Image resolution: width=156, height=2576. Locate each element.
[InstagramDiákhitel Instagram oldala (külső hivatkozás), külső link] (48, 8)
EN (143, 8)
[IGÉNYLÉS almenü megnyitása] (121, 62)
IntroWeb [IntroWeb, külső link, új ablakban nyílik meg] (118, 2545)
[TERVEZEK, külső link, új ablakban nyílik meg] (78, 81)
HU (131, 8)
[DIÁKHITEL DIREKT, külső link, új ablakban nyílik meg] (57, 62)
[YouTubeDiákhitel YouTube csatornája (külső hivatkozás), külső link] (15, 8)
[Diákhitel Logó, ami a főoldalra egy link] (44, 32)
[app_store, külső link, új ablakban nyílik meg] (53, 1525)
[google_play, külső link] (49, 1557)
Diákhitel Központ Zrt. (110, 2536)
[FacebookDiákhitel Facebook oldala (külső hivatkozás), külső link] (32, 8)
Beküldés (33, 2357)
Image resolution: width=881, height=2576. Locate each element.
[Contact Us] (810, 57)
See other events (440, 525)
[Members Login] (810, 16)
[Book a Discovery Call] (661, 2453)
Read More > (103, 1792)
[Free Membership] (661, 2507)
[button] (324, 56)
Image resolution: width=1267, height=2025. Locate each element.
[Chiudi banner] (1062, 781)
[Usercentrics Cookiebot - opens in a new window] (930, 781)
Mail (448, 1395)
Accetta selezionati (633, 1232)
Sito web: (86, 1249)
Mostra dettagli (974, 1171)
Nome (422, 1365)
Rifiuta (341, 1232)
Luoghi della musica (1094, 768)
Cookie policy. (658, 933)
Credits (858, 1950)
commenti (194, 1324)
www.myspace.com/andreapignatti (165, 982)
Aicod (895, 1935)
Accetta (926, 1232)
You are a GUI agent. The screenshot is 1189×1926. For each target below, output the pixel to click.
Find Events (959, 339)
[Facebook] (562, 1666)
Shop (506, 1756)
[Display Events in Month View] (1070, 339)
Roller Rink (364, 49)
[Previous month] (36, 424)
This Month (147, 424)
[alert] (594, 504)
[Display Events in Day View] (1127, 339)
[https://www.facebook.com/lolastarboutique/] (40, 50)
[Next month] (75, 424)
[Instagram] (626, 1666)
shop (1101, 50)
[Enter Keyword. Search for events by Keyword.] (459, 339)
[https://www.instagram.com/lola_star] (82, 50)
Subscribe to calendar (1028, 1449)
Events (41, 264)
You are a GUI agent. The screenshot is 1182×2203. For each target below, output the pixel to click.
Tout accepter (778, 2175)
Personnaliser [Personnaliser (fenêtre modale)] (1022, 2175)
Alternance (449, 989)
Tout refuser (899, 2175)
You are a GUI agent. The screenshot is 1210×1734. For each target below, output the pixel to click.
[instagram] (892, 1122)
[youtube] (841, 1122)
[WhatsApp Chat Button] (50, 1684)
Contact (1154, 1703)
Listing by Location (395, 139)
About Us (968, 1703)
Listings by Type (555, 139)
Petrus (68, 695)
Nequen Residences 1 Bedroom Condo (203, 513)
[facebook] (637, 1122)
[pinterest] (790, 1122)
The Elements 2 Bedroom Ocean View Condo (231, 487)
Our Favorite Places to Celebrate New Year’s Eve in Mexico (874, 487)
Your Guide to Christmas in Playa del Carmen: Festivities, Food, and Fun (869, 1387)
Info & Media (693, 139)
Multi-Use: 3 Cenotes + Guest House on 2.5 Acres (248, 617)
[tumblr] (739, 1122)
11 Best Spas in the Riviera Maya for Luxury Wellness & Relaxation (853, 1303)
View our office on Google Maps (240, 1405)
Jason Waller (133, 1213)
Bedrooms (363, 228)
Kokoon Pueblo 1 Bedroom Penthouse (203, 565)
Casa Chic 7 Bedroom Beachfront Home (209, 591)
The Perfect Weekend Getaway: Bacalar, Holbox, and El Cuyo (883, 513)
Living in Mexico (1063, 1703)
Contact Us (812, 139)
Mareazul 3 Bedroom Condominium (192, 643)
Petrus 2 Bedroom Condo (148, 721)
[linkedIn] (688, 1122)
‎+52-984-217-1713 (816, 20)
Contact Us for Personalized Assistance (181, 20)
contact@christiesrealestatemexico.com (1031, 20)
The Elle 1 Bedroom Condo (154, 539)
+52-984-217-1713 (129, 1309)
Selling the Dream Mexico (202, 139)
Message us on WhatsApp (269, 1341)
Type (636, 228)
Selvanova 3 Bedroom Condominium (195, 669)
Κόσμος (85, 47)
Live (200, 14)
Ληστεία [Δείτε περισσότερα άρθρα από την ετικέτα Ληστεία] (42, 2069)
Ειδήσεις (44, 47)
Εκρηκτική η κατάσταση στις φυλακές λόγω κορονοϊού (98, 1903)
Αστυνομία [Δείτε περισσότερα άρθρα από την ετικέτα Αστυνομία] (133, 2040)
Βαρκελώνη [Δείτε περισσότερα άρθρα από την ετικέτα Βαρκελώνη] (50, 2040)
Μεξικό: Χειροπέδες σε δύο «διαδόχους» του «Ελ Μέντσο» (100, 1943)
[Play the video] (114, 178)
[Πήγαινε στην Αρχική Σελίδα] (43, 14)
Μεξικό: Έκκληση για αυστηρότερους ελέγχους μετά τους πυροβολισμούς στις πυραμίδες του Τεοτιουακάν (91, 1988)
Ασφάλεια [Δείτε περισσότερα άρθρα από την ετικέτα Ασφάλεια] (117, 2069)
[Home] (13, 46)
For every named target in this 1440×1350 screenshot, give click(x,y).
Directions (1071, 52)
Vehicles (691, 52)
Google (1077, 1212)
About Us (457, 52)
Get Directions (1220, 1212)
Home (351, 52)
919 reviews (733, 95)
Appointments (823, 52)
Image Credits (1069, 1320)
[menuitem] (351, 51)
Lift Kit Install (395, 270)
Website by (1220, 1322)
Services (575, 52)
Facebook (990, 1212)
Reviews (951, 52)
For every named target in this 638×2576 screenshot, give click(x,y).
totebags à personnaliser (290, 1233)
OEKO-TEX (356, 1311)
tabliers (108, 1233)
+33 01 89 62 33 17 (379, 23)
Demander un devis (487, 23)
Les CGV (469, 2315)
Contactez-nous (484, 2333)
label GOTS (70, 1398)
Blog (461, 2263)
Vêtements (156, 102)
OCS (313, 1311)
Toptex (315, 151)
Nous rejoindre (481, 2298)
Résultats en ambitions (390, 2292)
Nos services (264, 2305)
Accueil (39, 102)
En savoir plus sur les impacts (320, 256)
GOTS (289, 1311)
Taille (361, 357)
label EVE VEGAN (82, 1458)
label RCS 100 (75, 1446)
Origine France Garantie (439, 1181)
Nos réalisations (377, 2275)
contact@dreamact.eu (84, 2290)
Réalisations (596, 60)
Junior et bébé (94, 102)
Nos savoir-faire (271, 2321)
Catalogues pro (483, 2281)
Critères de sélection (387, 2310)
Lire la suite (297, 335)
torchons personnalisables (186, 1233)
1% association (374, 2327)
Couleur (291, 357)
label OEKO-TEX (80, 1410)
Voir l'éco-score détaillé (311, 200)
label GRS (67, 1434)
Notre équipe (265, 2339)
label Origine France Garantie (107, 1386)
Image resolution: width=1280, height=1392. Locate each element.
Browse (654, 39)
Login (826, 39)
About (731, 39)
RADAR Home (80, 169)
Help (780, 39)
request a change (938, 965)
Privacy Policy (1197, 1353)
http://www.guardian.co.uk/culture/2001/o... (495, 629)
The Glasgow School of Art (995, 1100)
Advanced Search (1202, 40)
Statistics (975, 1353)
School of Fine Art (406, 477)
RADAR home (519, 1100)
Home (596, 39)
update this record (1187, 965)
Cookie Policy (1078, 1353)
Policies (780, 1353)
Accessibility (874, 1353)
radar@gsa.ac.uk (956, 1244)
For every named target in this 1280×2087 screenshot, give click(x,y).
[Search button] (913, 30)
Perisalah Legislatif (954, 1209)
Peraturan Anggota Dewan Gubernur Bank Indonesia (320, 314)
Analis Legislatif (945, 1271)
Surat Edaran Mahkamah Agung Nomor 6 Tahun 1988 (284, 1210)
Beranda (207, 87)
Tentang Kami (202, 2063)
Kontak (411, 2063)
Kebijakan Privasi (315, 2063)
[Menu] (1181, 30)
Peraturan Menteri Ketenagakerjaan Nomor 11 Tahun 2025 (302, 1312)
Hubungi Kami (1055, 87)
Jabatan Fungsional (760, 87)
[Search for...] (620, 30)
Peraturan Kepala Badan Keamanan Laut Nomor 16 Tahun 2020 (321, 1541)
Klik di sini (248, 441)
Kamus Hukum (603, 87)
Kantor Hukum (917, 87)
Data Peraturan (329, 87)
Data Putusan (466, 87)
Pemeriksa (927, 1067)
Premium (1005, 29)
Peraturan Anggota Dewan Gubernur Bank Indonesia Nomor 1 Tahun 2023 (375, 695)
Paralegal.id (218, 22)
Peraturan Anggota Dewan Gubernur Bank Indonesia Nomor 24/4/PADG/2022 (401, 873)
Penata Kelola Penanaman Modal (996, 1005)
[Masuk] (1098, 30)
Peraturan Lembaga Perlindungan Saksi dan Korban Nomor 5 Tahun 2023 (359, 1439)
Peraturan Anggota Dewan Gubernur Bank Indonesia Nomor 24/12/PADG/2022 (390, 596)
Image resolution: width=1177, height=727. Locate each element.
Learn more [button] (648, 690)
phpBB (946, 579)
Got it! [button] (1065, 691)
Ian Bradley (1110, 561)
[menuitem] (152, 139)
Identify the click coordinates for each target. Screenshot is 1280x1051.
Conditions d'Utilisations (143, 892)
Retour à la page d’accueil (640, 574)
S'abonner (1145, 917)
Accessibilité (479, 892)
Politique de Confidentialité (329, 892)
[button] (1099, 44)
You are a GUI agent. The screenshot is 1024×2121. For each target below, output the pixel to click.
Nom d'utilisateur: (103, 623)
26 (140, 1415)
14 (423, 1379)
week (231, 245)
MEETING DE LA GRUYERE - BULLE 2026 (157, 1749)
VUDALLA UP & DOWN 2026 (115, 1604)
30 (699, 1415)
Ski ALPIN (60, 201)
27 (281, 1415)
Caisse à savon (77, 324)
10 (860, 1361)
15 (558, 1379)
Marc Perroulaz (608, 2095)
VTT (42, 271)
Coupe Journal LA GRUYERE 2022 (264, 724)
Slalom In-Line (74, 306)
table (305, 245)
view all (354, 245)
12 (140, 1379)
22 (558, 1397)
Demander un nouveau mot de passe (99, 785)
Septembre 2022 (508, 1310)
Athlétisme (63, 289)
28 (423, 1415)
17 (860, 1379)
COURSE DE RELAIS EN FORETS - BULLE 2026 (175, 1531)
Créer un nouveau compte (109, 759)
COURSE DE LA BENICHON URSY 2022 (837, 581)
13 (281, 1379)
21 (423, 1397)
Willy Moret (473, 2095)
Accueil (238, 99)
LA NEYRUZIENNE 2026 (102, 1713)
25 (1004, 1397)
---
▶ [What the task asks]:
Write out the records again from the first line through the line containing "[IGÉNYLÉS almenü megnyitása] (121, 62)", requests included, and shift every answer coordinate by adding 143 to each number.

▶ [The result]:
Image resolution: width=156, height=2576. Locate each element.
[InstagramDiákhitel Instagram oldala (külső hivatkozás), külső link] (191, 151)
EN (286, 151)
[IGÉNYLÉS almenü megnyitása] (264, 205)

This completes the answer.